Incremental Learning via Robust Parameter Posterior Fusion
Abstract: The posterior estimation of parameters based on Bayesian theory is a crucial technique in Incremental Learning (IL). The estimated posterior is typically utilized to impose loss regularization, which aligns the current training model parameters with the previously learned posterior to mitigate catastrophic forgetting, a major challenge in IL. However, this additional loss regularization can also impose detriment to the model learning, preventing it from reaching the true global optimum. To overcome this limitation, this paper introduces a novel Bayesian IL framework, Robust Parameter Posterior Fusion (RP$^2$F). Unlike traditional methods, RP$^2$F directly estimates the parameter posterior for new data without introducing extra loss regularization, which allows the model to accommodate new knowledge more sufficiently. It then fuses this new posterior with the existing ones based on the Maximum A Posteriori (MAP) principle, ensuring effective knowledge sharing across tasks. Furthermore, RP$^2$F incorporates a common parameter-robustness priori to facilitate a seamless integration during posterior fusion. Comprehensive experiments on CIFAR-10, CIFAR-100, and Tiny-ImageNet datasets show that RP$^2$F not only effectively mitigates catastrophic forgetting but also achieves backward knowledge transfer.

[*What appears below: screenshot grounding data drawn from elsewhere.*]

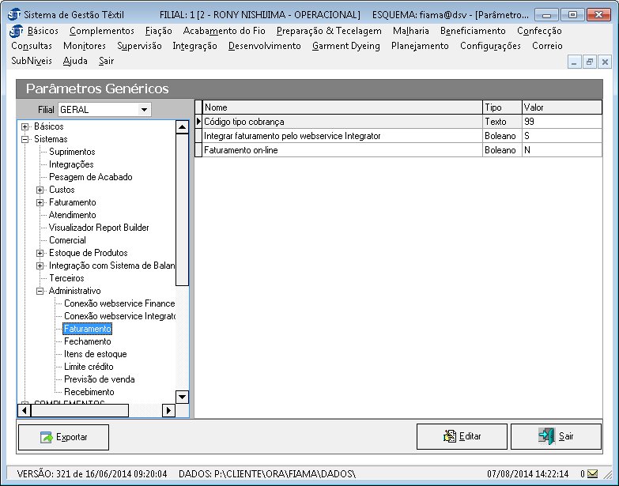The image size is (619, 486).
Task: Collapse the Administrativo tree node
Action: 40,291
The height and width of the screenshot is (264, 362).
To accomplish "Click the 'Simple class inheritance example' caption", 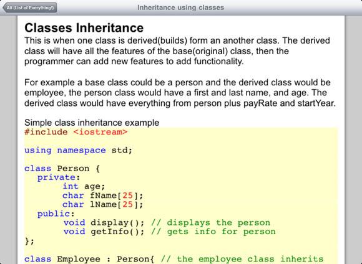I will 92,123.
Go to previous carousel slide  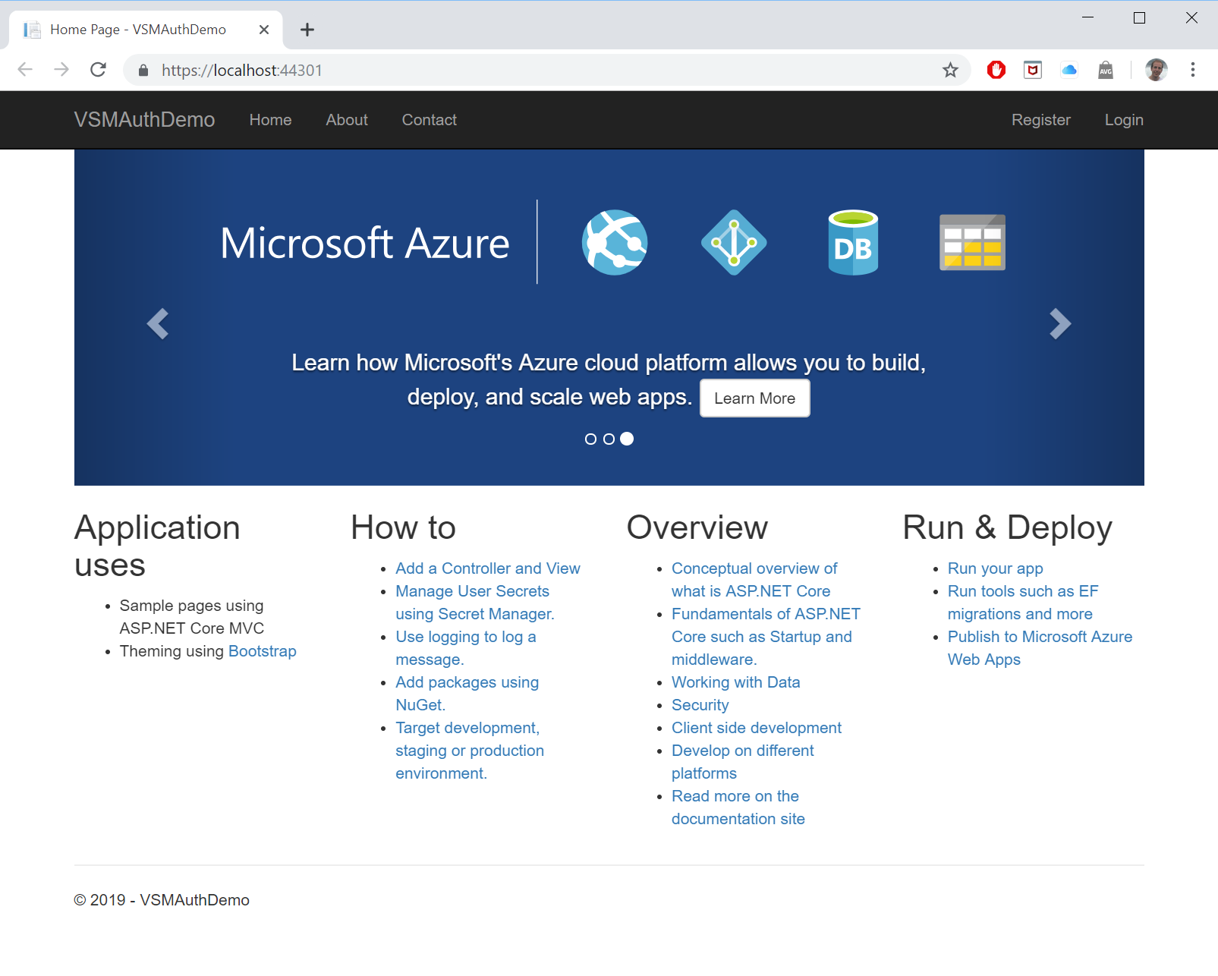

Primary Subject Area: [Content] Vision and Language
Secondary Subject Area: [Content] Multimodal Fusion
Relevance To Conference: The Bayesian approach is a widely utilized technique in incremental learning (IL). Central to this approach is the addition of loss regularization, which aligns the current training model parameters with previously learned posteriors to mitigate catastrophic forgetting, a major challenge in IL. However, this additional loss regularization can also impose detriment to the model learning, preventing it from reaching the true global optimum. To overcome this limitation, this paper introduces a novel Bayesian IL framework, Robust Parameter Posterior Fusion (RP$^2$F). Unlike traditional methods, RP$^2$F directly estimates the parameter posterior for new data without introducing extra loss regularization, which allows the model to accommodate new knowledge more sufficiently. It then fuses this new posterior with the existing ones based on the Maximum A Posteriori (MAP) principle, ensuring effective knowledge sharing across tasks. Furthermore, RP$^2$F incorporates a common parameter-robustness priori to facilitate a seamless integration during posterior fusion. Comprehensive experiments on CIFAR-10, CIFAR-100, and Tiny-ImageNet datasets show that RP$^2$F not only effectively mitigates catastrophic forgetting but also achieves backward knowledge transfer.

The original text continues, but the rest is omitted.